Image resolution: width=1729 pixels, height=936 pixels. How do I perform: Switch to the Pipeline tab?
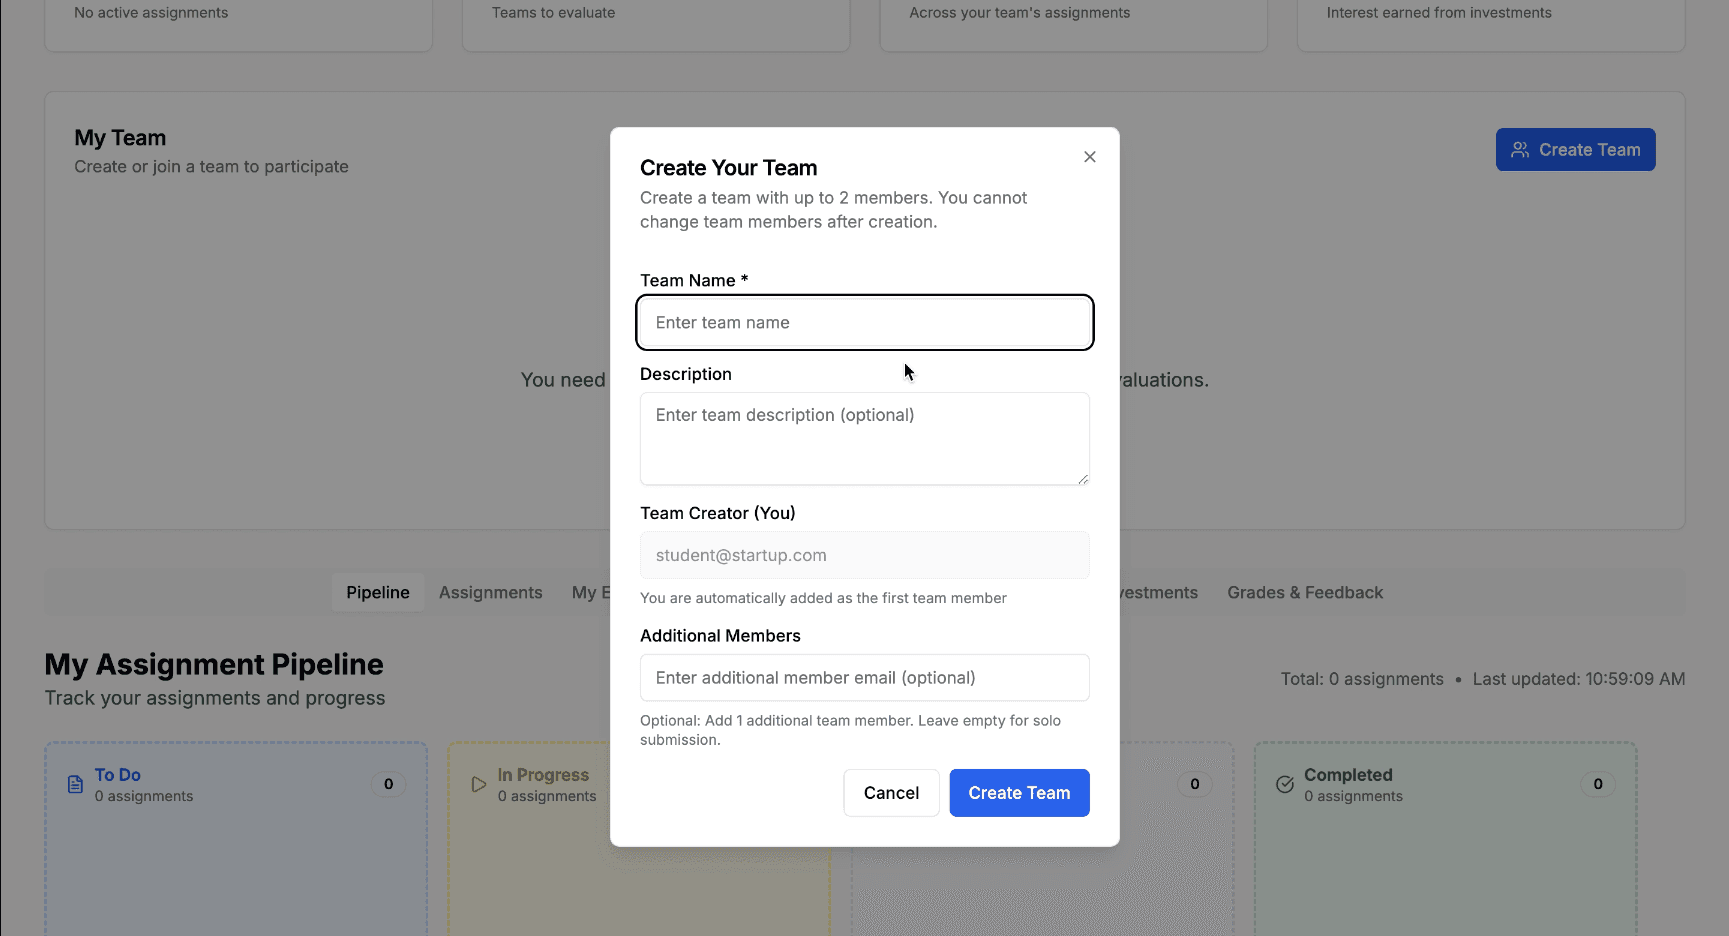click(378, 593)
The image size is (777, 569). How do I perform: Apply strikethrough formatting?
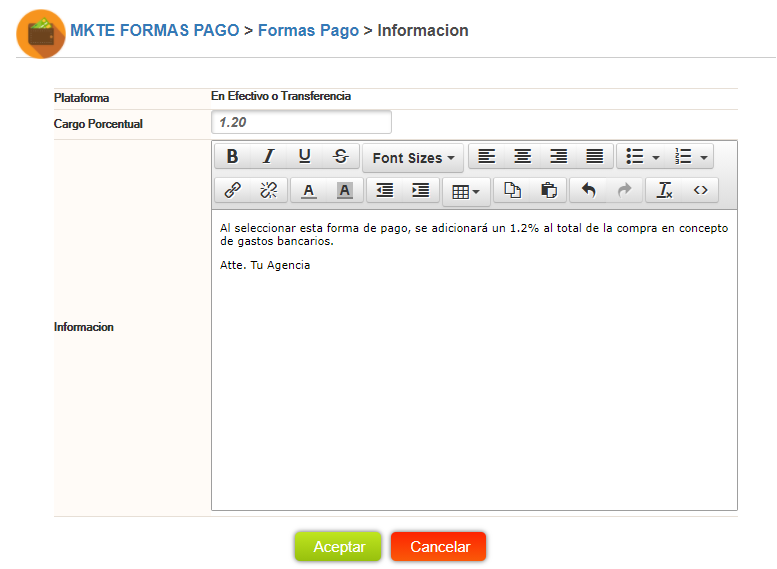pyautogui.click(x=341, y=157)
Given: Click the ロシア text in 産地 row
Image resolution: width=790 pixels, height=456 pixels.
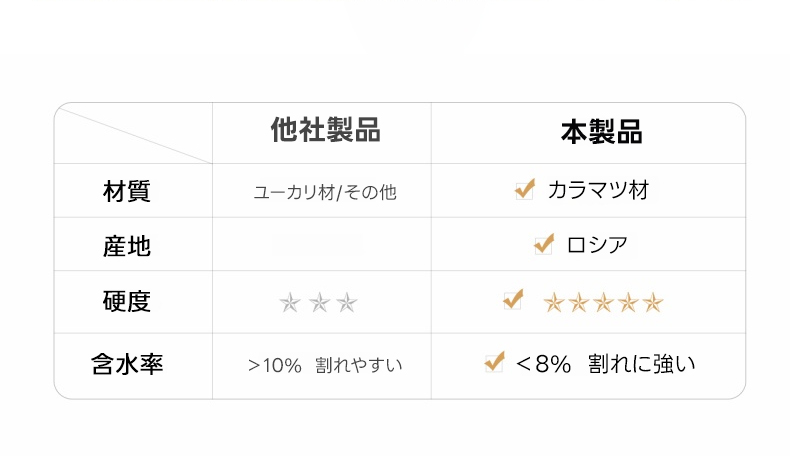Looking at the screenshot, I should [597, 244].
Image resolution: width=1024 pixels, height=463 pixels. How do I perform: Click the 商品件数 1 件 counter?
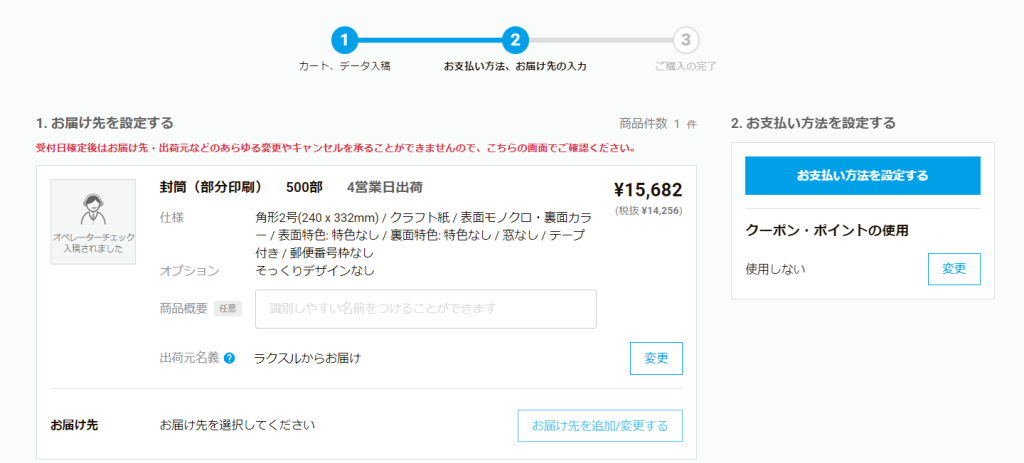coord(657,124)
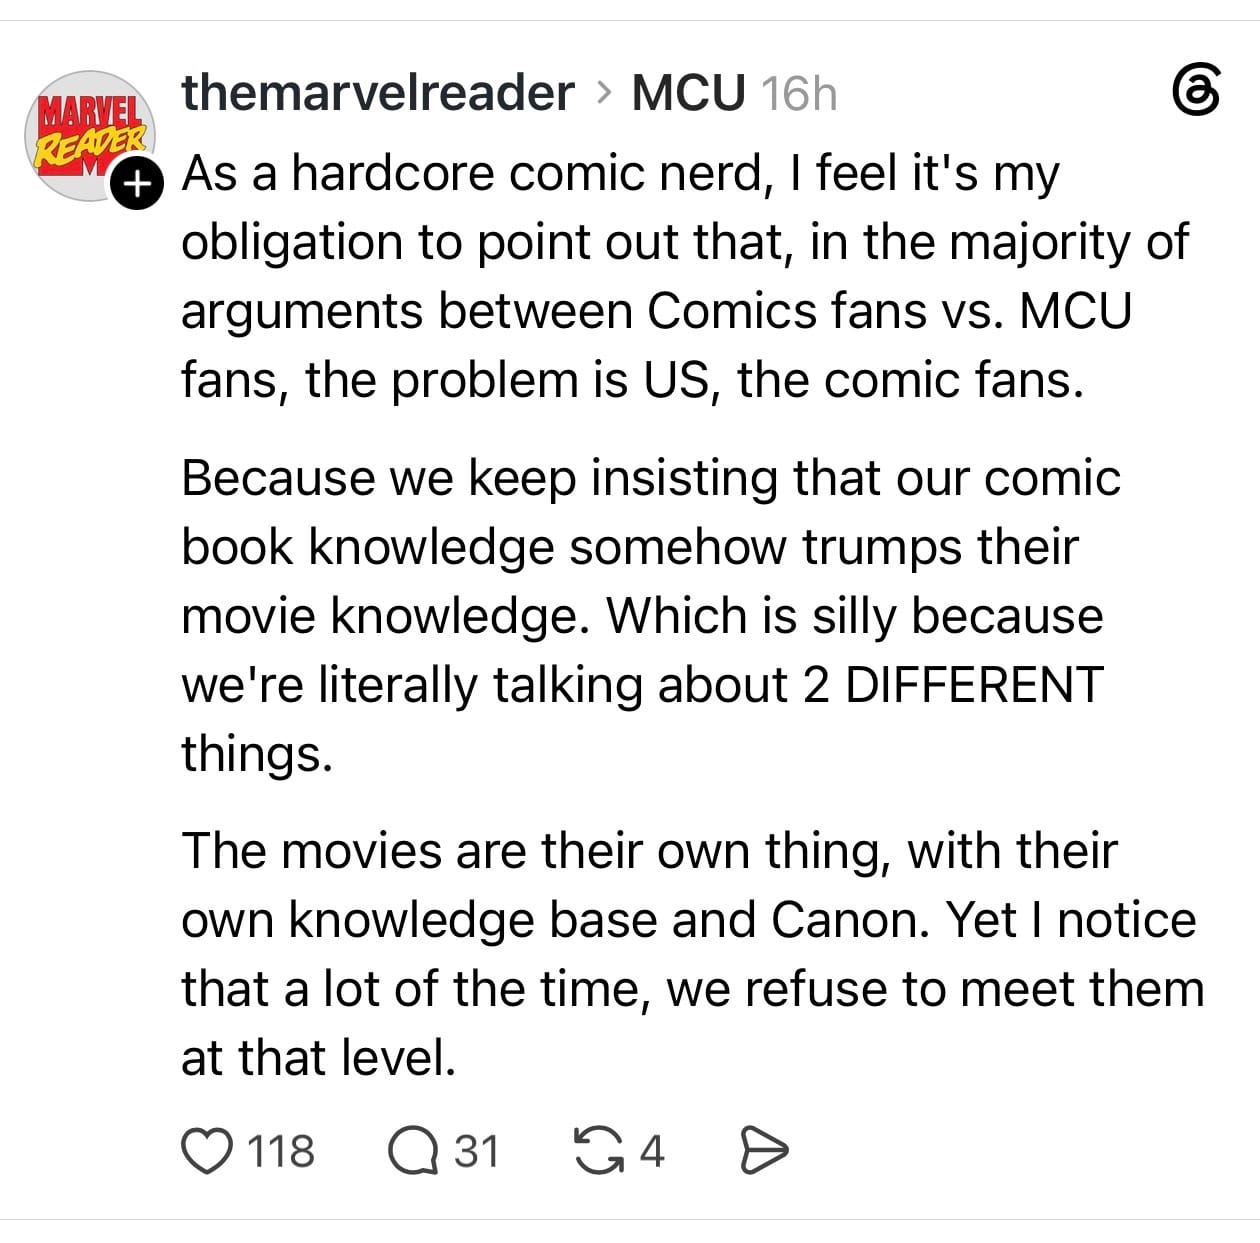Share the post with the paper plane icon
Image resolution: width=1260 pixels, height=1243 pixels.
764,1150
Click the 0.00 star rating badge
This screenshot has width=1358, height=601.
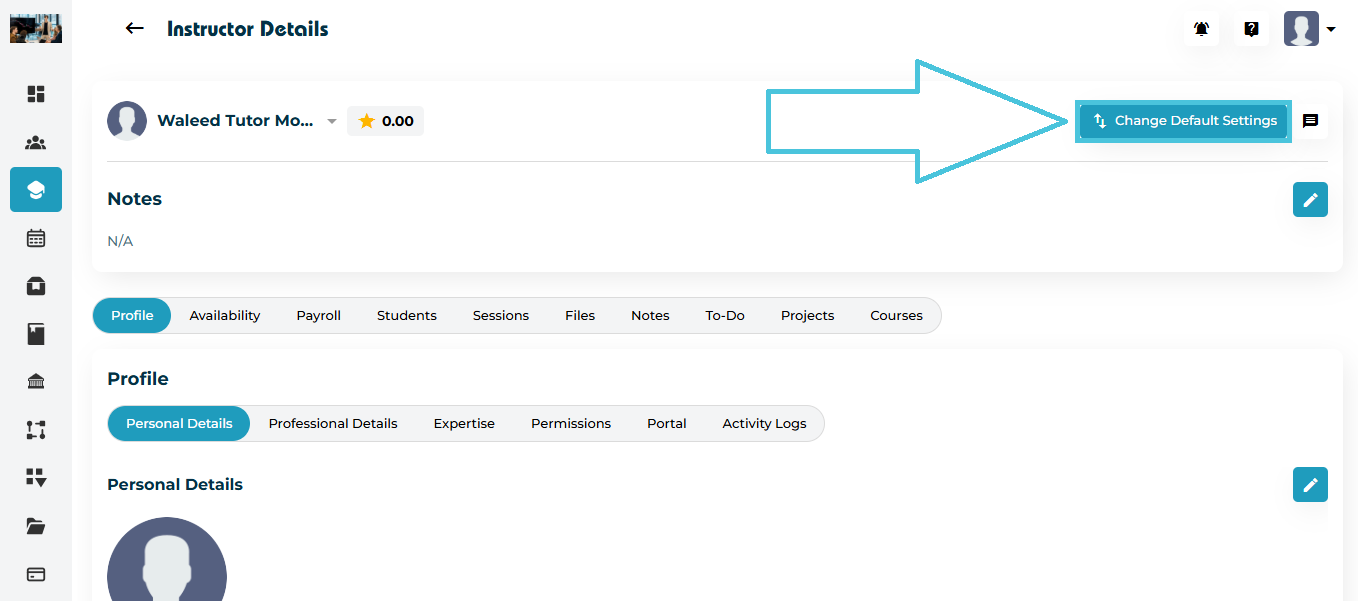tap(386, 121)
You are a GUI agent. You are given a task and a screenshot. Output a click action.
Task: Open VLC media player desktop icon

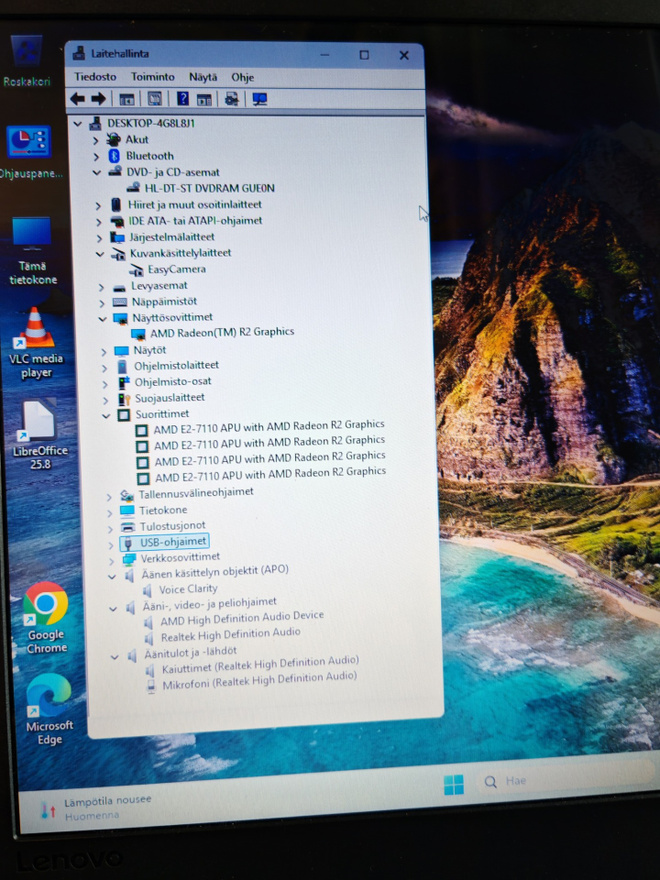tap(35, 343)
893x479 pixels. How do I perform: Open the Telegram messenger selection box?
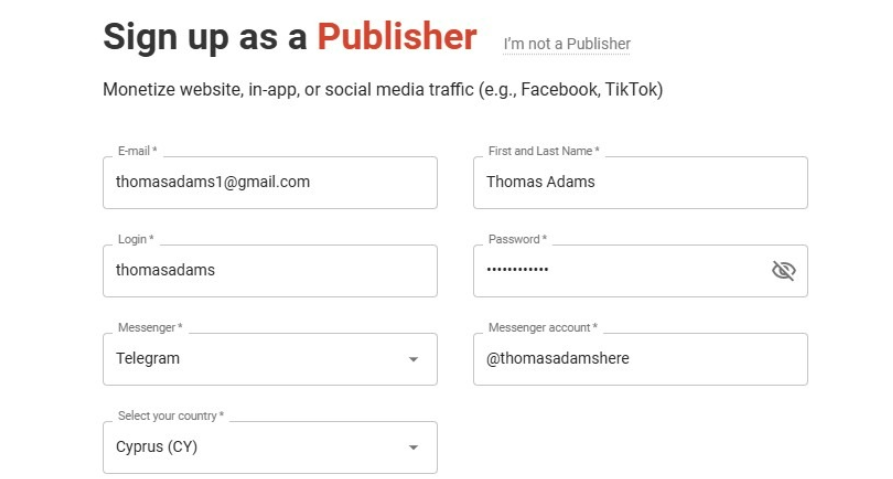250,359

☆ ☆ ☆ ☆ ☆

_Your goal_
Copy all the material above exactly, but skip each image.

_Result of this task_
Image resolution: width=1729 pixels, height=936 pixels. How do I perform: Switch to the Pipeline tab?
click(378, 593)
The image size is (777, 569). How do I perform: Apply strikethrough formatting?
pyautogui.click(x=341, y=157)
Given: Click the ロシア text in 産地 row
Image resolution: width=790 pixels, height=456 pixels.
Looking at the screenshot, I should [597, 244].
Image resolution: width=1024 pixels, height=463 pixels. How do I perform: Click the 商品件数 1 件 counter?
coord(657,124)
Share the post with the paper plane icon
Image resolution: width=1260 pixels, height=1243 pixels.
764,1150
Click the 0.00 star rating badge
This screenshot has width=1358, height=601.
tap(386, 121)
You are a GUI agent. You are given a task and a screenshot. Output a click action.
Task: Open VLC media player desktop icon

tap(35, 343)
893x479 pixels. How do I perform: Open the Telegram messenger selection box?
250,359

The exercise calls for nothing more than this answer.